Item coordinate data
⟨
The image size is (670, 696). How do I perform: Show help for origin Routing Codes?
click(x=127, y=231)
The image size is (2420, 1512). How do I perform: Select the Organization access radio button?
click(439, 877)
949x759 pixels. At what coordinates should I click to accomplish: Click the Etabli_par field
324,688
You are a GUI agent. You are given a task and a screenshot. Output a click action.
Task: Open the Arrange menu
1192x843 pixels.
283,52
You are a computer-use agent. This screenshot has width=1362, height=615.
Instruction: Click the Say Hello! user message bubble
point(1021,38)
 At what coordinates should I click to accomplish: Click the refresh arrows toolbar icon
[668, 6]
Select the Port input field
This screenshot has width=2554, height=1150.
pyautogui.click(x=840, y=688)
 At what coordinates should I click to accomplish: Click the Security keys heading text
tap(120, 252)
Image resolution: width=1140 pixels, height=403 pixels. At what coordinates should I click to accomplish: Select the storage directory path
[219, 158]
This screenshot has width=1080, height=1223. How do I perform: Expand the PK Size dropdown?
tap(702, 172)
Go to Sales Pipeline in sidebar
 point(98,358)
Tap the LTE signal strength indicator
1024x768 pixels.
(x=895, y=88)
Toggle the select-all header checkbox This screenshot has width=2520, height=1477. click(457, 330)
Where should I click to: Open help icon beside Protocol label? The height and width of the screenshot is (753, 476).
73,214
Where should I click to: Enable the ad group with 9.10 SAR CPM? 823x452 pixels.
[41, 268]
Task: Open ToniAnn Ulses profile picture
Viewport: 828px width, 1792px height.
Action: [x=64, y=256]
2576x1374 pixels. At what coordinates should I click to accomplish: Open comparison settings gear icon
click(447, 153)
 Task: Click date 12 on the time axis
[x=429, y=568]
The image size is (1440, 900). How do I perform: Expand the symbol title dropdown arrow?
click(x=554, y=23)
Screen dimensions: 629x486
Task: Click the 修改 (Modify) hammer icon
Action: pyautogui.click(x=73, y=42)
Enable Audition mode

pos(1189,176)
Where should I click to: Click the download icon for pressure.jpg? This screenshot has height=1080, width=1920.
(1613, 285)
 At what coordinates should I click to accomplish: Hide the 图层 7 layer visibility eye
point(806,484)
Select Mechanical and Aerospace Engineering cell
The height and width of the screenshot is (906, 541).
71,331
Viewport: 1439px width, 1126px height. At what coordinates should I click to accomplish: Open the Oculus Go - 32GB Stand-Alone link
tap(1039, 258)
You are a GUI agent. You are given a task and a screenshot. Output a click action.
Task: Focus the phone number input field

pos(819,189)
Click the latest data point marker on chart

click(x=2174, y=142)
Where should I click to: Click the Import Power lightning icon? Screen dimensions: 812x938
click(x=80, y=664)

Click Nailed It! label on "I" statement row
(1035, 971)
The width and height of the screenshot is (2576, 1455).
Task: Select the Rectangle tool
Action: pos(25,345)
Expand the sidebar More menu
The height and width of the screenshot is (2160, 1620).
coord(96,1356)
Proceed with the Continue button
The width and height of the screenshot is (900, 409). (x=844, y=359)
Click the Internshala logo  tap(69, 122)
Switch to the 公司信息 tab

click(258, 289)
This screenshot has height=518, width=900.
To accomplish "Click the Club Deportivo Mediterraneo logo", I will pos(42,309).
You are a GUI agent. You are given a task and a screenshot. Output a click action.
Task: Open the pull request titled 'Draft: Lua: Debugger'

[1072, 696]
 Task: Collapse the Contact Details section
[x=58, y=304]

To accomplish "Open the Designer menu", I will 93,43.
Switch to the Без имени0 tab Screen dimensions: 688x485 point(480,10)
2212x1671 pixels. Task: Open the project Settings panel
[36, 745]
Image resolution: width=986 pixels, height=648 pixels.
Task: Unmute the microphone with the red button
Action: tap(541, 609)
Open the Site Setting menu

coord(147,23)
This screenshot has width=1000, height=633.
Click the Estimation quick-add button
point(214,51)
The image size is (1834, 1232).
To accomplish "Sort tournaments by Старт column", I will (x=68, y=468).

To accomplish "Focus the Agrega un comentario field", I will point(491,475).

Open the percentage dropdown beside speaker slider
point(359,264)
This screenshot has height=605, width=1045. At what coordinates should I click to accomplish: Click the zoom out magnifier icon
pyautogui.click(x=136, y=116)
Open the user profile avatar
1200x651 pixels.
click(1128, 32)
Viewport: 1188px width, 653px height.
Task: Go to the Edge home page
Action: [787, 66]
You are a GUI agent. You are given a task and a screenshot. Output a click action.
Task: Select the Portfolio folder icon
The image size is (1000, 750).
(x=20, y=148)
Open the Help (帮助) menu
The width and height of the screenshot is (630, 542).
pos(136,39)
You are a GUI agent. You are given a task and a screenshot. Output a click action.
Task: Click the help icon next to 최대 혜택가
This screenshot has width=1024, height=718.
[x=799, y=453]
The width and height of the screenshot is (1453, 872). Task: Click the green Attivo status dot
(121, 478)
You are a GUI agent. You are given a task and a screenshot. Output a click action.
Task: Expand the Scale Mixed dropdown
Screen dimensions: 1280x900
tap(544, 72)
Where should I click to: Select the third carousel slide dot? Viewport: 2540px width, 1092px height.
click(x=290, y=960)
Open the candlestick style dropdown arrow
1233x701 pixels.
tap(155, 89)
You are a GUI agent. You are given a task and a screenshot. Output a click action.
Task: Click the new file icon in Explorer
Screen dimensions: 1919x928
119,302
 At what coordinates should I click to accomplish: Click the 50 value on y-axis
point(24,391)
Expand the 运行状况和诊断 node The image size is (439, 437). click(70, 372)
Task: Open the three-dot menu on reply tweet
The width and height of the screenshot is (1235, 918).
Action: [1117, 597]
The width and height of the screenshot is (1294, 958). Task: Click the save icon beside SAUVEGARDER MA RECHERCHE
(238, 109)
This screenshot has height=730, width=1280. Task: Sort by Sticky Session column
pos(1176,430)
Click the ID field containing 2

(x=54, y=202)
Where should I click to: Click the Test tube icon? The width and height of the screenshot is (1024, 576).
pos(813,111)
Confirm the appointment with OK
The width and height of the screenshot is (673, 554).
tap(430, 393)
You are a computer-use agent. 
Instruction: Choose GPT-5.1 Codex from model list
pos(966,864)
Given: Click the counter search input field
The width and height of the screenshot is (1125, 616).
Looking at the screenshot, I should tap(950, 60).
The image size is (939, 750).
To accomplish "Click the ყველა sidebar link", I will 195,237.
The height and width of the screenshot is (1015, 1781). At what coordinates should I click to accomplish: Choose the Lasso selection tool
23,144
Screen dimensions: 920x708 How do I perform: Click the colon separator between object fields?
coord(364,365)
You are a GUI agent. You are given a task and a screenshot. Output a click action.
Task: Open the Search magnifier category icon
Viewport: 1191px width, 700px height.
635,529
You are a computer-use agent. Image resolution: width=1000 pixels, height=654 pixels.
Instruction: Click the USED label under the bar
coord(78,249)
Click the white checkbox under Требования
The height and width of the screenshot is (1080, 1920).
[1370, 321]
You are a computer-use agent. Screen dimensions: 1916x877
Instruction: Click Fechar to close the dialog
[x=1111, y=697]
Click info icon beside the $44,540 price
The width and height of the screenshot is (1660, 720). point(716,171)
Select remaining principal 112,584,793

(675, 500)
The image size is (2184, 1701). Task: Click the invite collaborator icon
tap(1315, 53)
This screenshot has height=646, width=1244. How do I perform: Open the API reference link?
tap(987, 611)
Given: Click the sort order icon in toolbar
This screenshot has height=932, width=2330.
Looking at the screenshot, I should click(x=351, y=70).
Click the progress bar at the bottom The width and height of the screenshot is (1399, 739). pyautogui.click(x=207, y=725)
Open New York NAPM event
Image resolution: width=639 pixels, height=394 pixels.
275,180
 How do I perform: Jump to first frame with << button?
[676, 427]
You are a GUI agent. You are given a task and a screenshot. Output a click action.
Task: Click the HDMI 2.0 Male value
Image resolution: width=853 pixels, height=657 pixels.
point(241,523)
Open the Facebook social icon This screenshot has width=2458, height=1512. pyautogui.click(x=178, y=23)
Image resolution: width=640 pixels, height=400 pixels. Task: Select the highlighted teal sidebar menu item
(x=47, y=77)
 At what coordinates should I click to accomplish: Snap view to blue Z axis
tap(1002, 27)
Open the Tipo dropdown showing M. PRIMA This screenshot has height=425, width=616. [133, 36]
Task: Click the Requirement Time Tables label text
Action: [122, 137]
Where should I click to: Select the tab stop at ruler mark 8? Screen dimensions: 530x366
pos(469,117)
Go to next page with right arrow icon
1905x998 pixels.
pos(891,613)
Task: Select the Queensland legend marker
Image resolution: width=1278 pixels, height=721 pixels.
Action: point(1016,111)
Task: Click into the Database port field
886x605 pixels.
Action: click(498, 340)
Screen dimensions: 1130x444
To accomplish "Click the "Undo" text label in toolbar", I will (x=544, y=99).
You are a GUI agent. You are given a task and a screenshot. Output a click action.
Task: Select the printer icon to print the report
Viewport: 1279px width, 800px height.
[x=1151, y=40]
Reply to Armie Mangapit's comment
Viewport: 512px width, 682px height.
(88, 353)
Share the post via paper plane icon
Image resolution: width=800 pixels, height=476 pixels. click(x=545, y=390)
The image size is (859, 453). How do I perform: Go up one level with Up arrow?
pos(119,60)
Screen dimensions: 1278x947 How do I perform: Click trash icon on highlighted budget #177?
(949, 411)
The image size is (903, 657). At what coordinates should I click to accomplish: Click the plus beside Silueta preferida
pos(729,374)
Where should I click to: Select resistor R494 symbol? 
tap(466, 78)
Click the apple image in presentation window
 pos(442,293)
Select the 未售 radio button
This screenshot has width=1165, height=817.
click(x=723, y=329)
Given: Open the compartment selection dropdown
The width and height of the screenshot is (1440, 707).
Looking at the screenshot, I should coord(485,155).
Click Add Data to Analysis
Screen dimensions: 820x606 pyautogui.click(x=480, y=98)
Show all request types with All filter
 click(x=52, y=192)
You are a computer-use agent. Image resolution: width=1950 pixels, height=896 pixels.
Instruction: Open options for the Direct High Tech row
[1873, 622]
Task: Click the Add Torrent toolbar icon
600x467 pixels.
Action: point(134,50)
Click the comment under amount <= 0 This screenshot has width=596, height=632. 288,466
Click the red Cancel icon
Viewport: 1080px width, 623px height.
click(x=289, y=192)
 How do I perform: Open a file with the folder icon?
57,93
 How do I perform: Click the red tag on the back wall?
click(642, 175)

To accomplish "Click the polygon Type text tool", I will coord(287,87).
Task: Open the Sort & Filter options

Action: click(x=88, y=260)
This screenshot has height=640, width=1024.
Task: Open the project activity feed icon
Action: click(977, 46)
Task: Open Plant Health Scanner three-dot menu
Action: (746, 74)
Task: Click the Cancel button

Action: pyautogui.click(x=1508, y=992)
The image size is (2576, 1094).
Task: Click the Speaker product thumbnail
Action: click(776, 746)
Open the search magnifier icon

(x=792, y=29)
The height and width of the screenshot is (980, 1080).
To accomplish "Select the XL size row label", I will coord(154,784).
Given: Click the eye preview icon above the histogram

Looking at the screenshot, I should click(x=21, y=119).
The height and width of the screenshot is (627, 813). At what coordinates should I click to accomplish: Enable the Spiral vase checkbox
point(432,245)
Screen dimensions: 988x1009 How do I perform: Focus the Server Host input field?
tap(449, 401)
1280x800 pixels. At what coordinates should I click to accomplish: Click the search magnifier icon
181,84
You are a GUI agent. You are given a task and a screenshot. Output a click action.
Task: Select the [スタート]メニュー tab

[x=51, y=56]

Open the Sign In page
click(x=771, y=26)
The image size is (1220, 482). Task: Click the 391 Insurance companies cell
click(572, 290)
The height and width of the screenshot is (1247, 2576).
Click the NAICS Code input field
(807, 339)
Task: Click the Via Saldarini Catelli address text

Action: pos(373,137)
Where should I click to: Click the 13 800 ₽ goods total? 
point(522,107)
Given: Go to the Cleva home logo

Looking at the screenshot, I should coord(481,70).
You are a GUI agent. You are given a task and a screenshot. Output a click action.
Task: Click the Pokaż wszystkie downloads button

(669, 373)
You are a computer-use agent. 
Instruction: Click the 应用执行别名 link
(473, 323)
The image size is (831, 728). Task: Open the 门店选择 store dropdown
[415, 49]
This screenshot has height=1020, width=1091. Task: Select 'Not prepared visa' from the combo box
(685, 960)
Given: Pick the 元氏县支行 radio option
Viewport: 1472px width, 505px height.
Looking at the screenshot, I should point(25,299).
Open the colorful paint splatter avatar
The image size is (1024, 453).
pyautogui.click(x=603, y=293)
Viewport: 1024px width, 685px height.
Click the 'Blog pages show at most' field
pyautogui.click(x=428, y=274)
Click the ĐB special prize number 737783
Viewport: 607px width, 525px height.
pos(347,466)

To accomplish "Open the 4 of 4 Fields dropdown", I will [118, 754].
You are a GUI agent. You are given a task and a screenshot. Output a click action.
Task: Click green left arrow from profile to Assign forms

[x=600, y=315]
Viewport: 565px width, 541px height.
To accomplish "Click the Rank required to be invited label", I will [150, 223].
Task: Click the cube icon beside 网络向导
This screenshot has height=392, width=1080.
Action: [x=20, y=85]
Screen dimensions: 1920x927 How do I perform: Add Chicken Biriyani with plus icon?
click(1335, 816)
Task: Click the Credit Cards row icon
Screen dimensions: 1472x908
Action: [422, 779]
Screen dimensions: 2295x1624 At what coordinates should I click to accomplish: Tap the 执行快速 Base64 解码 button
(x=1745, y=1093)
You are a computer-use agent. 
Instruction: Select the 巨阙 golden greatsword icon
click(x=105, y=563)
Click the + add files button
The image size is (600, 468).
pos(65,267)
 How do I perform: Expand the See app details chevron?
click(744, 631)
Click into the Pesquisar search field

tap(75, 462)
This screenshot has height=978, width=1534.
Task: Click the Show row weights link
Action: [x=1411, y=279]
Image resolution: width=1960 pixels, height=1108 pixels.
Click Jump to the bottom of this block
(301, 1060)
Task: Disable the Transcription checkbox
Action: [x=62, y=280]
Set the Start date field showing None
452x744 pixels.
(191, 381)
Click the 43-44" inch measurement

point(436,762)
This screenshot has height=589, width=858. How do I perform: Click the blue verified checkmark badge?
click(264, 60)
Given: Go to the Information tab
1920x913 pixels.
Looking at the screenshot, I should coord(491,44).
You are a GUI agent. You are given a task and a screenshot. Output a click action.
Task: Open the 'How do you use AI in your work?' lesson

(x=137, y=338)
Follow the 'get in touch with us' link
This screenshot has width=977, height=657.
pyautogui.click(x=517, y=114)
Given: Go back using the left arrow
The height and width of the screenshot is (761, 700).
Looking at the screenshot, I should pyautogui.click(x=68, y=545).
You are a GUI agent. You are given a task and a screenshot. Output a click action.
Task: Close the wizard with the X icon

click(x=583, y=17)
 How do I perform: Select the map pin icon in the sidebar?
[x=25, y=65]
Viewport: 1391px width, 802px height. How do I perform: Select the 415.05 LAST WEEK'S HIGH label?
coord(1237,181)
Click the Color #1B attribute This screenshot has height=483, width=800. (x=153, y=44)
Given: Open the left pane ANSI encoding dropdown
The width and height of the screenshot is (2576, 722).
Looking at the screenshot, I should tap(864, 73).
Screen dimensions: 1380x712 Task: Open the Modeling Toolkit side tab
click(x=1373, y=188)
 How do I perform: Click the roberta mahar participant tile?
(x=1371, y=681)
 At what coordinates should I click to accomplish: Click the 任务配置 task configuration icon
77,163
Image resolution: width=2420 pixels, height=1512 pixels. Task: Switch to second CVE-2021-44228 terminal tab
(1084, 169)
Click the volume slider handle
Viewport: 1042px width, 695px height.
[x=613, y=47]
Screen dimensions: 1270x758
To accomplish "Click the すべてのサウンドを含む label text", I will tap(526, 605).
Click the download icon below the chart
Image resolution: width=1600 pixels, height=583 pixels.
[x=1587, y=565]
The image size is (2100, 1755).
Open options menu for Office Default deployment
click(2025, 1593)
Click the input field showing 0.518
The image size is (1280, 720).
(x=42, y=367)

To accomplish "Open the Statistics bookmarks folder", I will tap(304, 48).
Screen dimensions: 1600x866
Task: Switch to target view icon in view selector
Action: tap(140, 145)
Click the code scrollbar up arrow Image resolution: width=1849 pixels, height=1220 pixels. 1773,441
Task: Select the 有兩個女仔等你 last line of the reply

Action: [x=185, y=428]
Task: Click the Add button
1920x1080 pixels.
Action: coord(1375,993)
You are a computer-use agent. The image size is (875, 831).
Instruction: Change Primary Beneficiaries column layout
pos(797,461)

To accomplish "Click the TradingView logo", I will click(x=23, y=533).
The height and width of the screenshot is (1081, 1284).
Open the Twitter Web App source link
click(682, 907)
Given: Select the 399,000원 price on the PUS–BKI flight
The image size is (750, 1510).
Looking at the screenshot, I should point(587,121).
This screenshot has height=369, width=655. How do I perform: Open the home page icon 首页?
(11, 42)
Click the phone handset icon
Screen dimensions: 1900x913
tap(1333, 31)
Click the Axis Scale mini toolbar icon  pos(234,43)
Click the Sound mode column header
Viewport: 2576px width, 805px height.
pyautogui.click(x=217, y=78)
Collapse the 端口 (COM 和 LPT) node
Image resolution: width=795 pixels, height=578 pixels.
⟩
Written task
In the records, starting at the line that contains "will [118, 754]." and ending at the line that contains "Action: [x=20, y=85]", substitute "screen capture" for every "screenshot" and reproduce those lines with nothing else altered.

Answer to this problem
To accomplish "Open the 4 of 4 Fields dropdown", I will [118, 754].
You are a GUI agent. You are given a task and a screen capture. Output a click action.
Task: Click green left arrow from profile to Assign forms

[x=600, y=315]
Viewport: 565px width, 541px height.
To accomplish "Click the Rank required to be invited label", I will [150, 223].
Task: Click the cube icon beside 网络向导
This screen capture has height=392, width=1080.
Action: [x=20, y=85]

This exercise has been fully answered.